[Opening Data provided section]

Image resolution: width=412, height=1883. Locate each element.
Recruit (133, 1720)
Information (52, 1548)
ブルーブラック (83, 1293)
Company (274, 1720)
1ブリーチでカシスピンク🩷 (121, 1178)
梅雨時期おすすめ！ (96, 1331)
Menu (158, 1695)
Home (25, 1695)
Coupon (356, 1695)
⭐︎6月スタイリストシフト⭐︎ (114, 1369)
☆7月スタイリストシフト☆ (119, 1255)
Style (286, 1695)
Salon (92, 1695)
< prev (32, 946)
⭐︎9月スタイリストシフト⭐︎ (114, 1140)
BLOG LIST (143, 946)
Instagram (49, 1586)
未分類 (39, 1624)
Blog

[Closing Data provided section]

Exercise requirements: Your job is to restate all of the data word for word.

Solution for this problem:
Image resolution: width=412, height=1883. Locate each element.
Recruit (133, 1720)
Information (52, 1548)
ブルーブラック (83, 1293)
Company (274, 1720)
1ブリーチでカシスピンク🩷 (121, 1178)
梅雨時期おすすめ！ (96, 1331)
Menu (158, 1695)
Home (25, 1695)
Coupon (356, 1695)
⭐︎6月スタイリストシフト⭐︎ (114, 1369)
☆7月スタイリストシフト☆ (119, 1255)
Style (286, 1695)
Salon (92, 1695)
< prev (32, 946)
⭐︎9月スタイリストシフト⭐︎ (114, 1140)
BLOG LIST (143, 946)
Instagram (49, 1586)
未分類 (39, 1624)
Blog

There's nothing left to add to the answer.